The core here is that software developers seem very reluctant to step out of
their own comfort zone when it comes to processes and tools (a.k.a. point 3
a.k.a. "my way or the highway") yet consistently expect teachers and other
XO and Sugar users to do exactly that.
This leads to the current situation in which crucial information and
feedback from these users does not make it back to developers and the
broader community. Therefore rather than working on things that users need
or need to work reliably (e.g. the Journal) resources are spent elsewhere.
But that's all just basically a recap of the IRC discussion on #sugar
earlier in the week and many hours of discussions with Bernie and others in
Paraguay over the past 2 weeks.
Now at this point I'd normally stop but seeing that I've been increasingly
frustrated about this and have subsequently complained a lot about it I'll
get off my ass and try something to improve the situation a bit.
Over the next 6 weeks (can't make promises beyond that since university and
my job will then start again) I plan to:
(a) Contact people at deployments asking for their input as to whether they
see a need for a closer feedback-loop between deployments and development
(because maybe I'm seeing issues when in fact there are none). For this I'll
rely on the people I know plus the contacts listed at
http://wiki.sugarlabs.org/go/Deployment_Team/Places for starters but please
send along any suggestions on who else to get in touch with.

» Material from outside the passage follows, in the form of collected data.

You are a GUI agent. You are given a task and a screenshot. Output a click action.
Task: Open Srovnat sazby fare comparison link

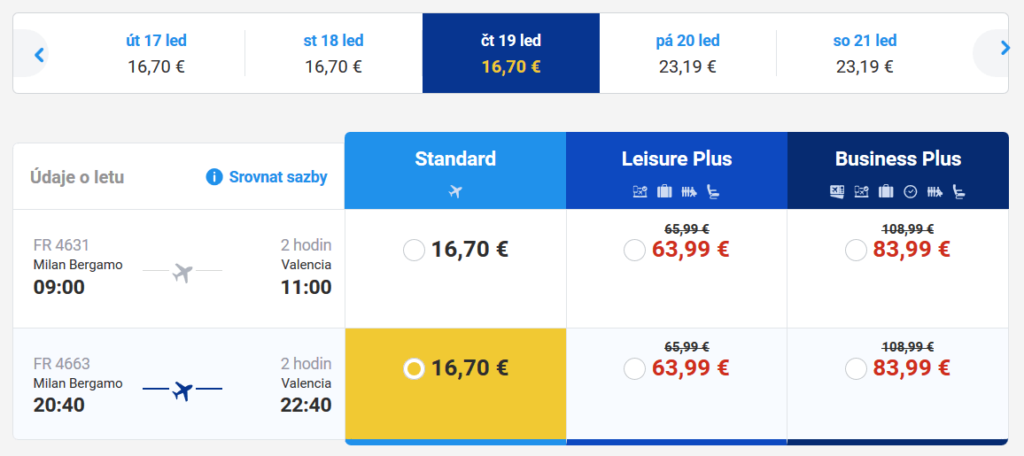pos(278,177)
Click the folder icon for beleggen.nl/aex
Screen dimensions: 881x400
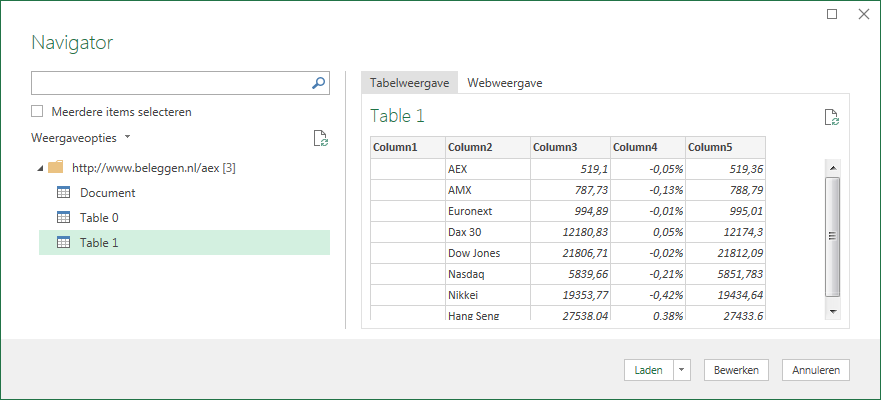[x=56, y=167]
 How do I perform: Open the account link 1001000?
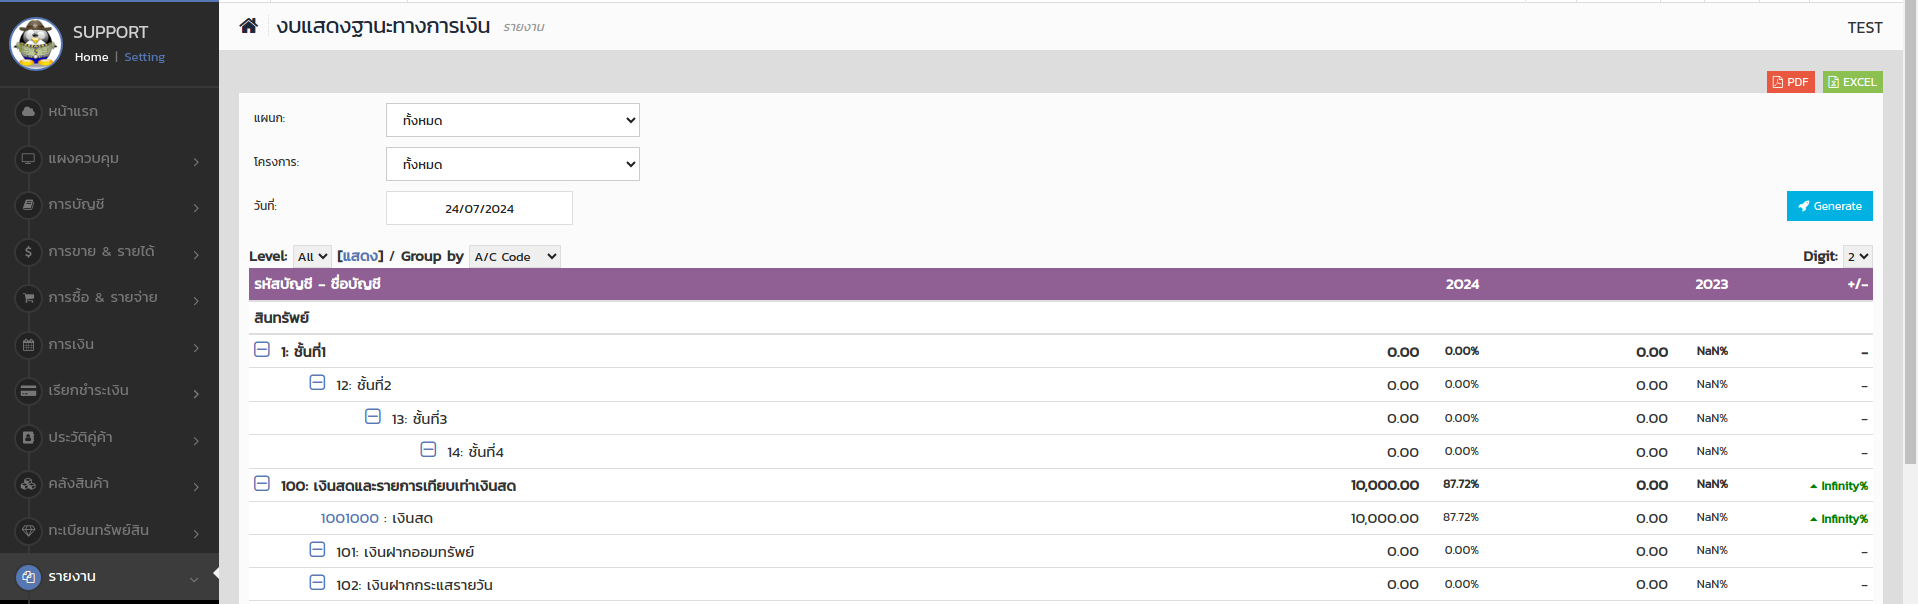click(x=349, y=519)

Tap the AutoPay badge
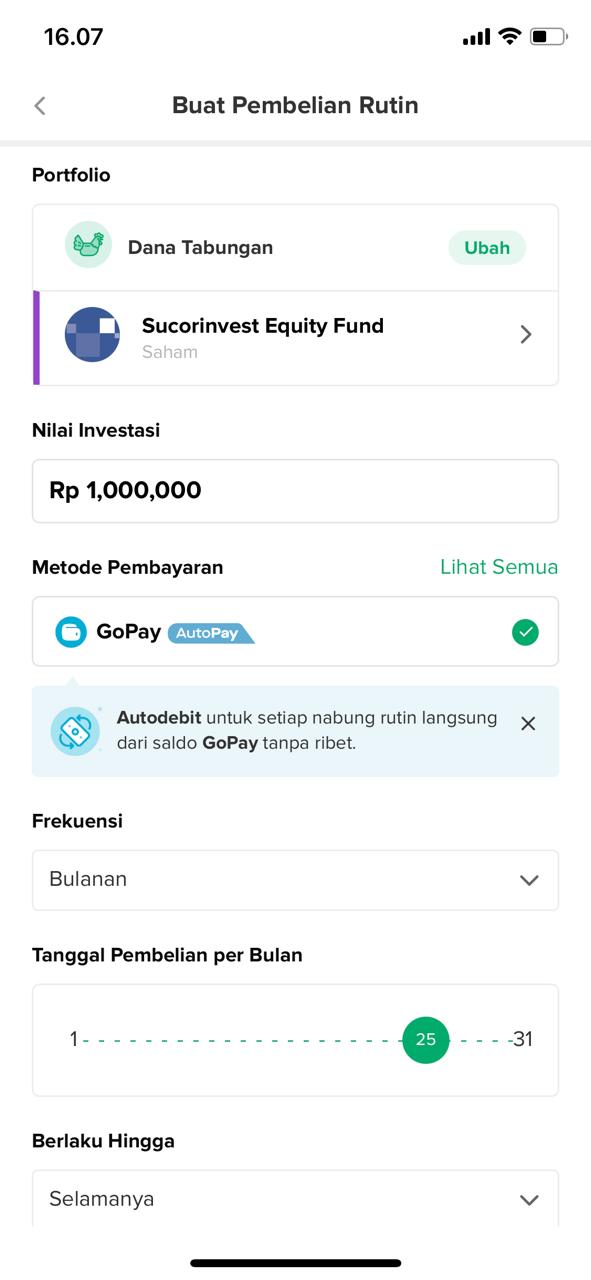tap(211, 633)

(b) If it turns out to be a need then ask for input as to how these needs
could be best communicated so we can figure out an appropriate process.
(c) Try to schedule some sort of meeting with several deployments, possibly
as a continuation of the Sugar Labs deployment meetings on IRC or via a
Skype call or something. In my mind the focus here should be input into what
deployments would like to see development focus (more) on.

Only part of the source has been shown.